Définir son avenir professionnel avec le bilan de compétences

Formation -
12 novembre 2014


Définir son avenir professionnel avec le bilan de compétences

Que l’on soit à la recherche d’un emploi ou que l’on soit déjà en poste, la question peut se poser de savoir où on en est, professionnellement parlant. Vers quel métier se tourner? Est-ce que le travail que l’on exerce nous convient? Pour pouvoir y répondre, de nombreuses personnes se tournent vers le bilan de compétences.

Ce travail sur soi permet à celles et ceux qui y ont recours de mieux définir leurs compétences, leurs points faibles et leurs qualités. «Avant tout bilan, un entretien préalable sans engagement a lieu. Il permet de faire le point sur les attentes et les besoins de la personne, puis des objectifs sont définis» explique Géraldine Varone, conseillère en développement professionnel à la fondation Mode d’emploi, spécialisée en bilan de compétences. Le travail se poursuit alors selon 3 modules à suivre ensemble ou séparément, le module bilan, le module orientation et le module recherche d’emploi.

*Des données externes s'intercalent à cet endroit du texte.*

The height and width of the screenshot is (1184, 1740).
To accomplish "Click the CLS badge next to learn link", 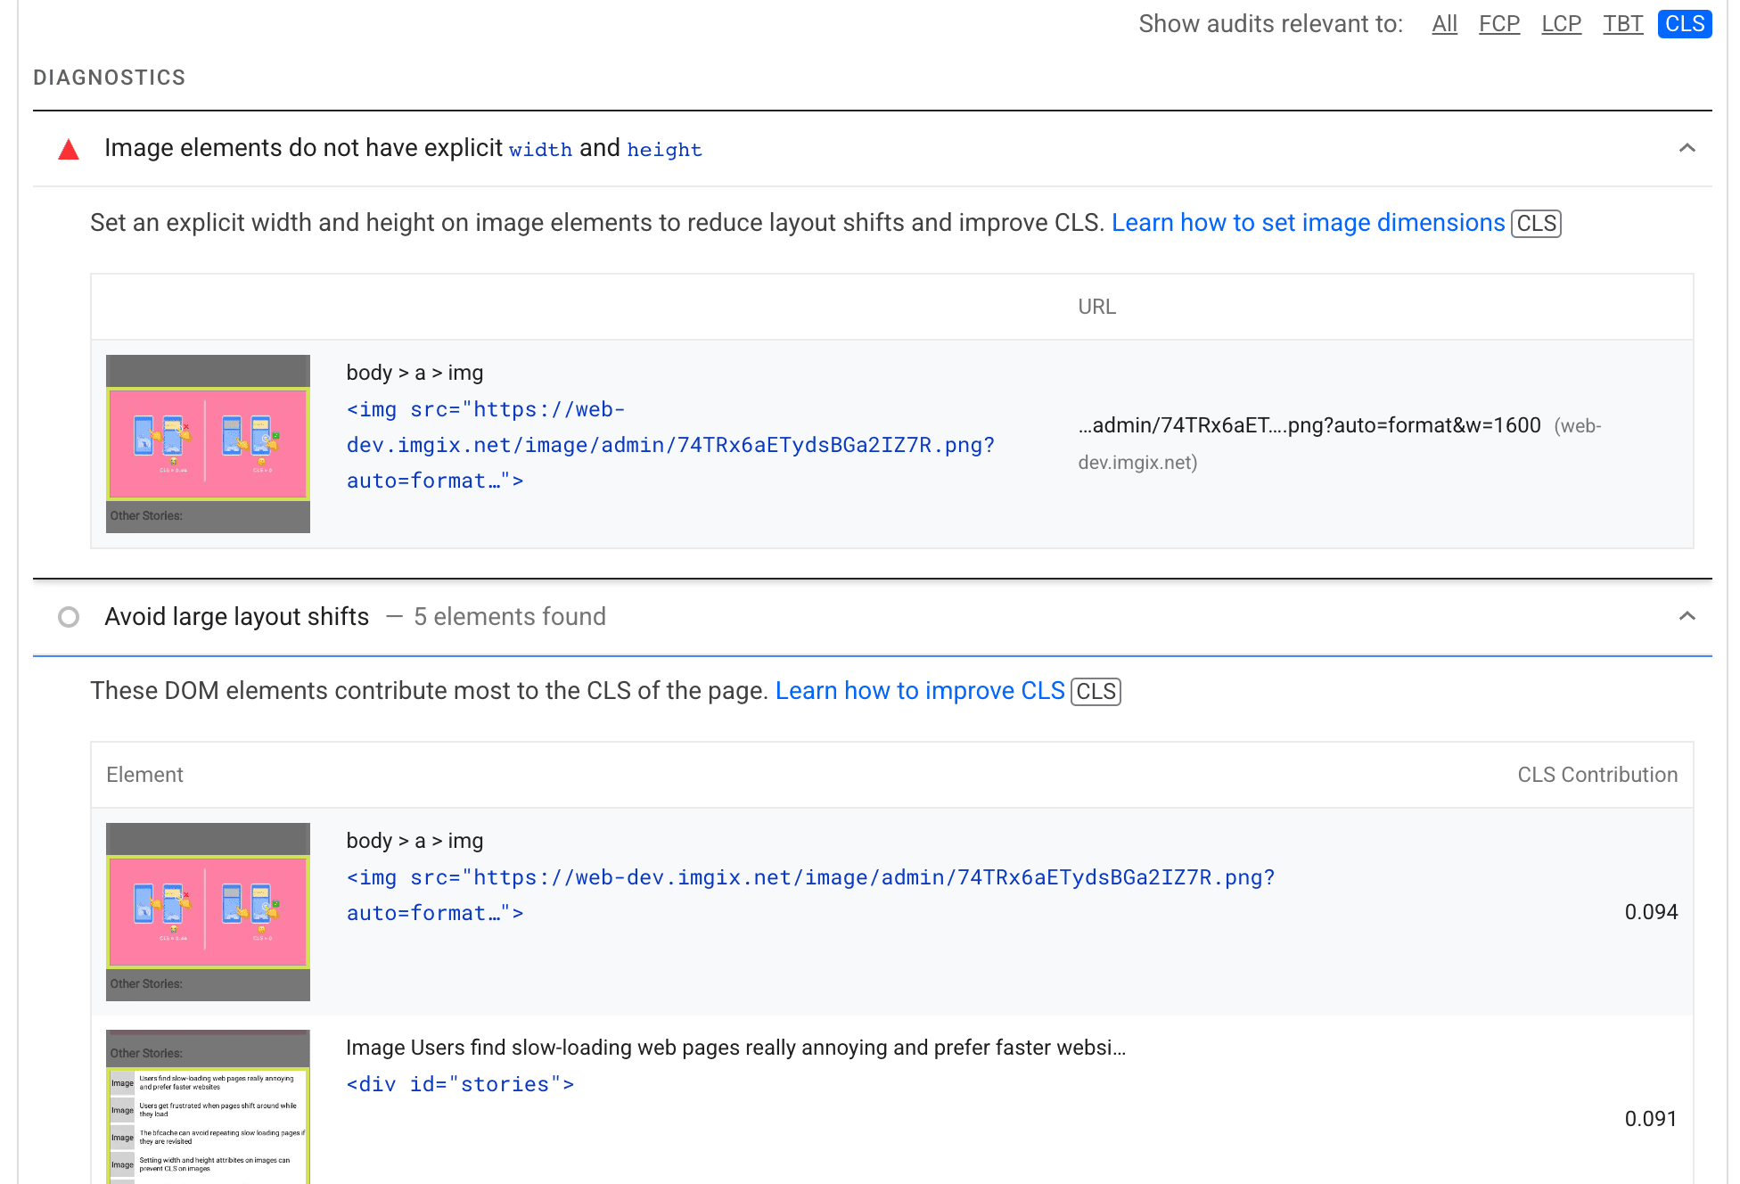I will (x=1535, y=222).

Lors du bilan, les expériences professionnelles, mais également extra-professionnelles, telles que le bénévolat ou les hobbies sont analysées, afin de faire ressortir 3 ou 5 compétences clés. Des tests de personnalité, d’intérêts et de valeurs viennent compléter cette analyse. Avec ces résultats, des objectifs d’orientation professionnelle sont alors trouvés et peuvent être complétés par une aide à la recherche d’emploi.

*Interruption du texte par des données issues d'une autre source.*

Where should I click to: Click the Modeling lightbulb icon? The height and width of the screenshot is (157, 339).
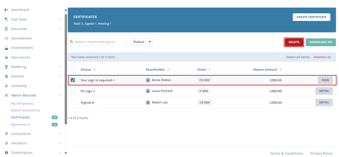point(6,67)
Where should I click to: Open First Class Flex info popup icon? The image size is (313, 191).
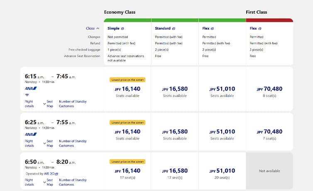[x=260, y=29]
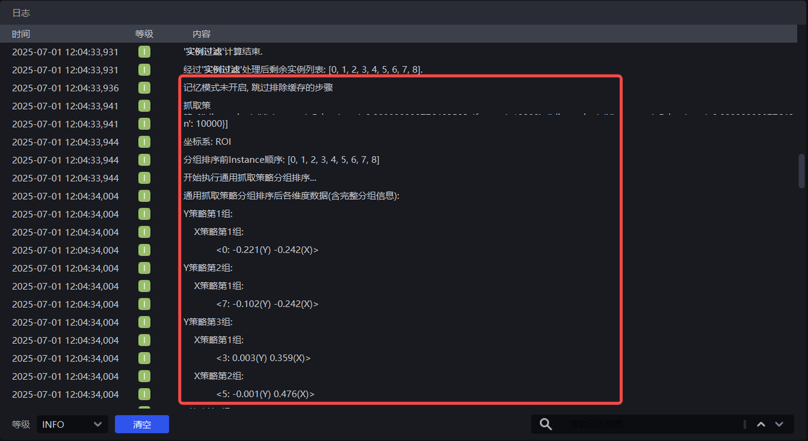Click the 内容 column header
The image size is (808, 441).
(x=201, y=34)
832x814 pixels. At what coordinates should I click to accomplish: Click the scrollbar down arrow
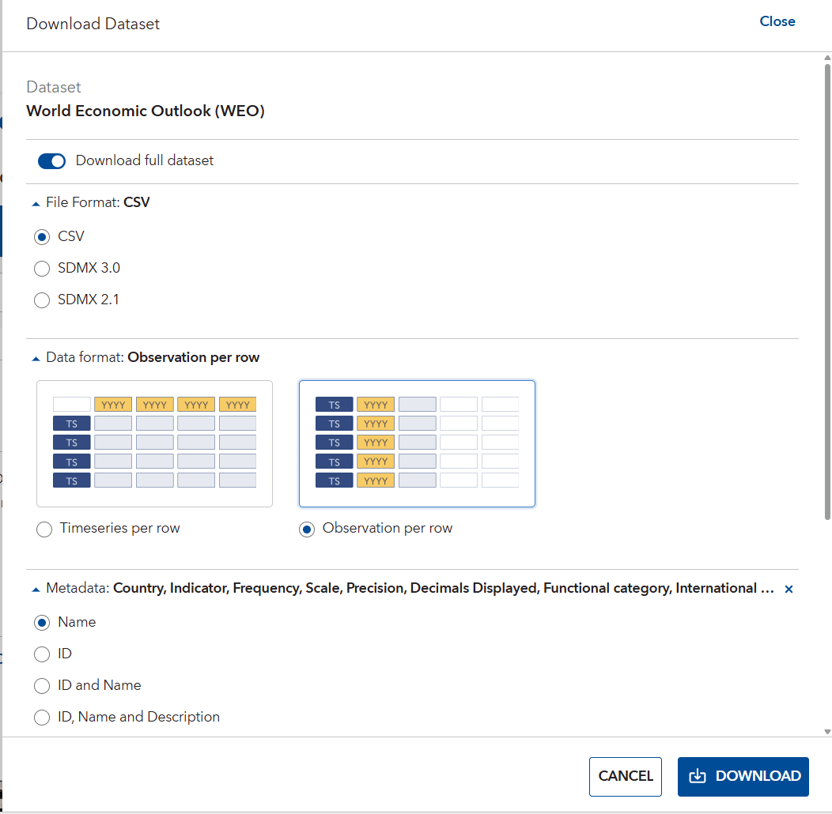point(827,733)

Si le bilan de compétences rencontre autant de succès, c’est parce qu’il est adapté à tous les profils. «Nous rencontrons aussi bien des personnes insatisfaites dans leur emploi que des personnes obligées de changer d’orientation pour des raisons de santé», commente Géraldine Varone. Et il permet aussi de faire le point sur sa carrière de manière positive. « C’est très valorisant. Grâce au bilan, les personnes qui nous suivons se rendent compte qu’elles ont plus de compétences qu’elles ne le pensaient».

Cependant, un bilan de compétences n’est pas à prendre à la légère. C’est un investissement financier important qui peut se monter à plus de 2’000 francs, et il nécessite aussi un gros travail personnel de la part du participant.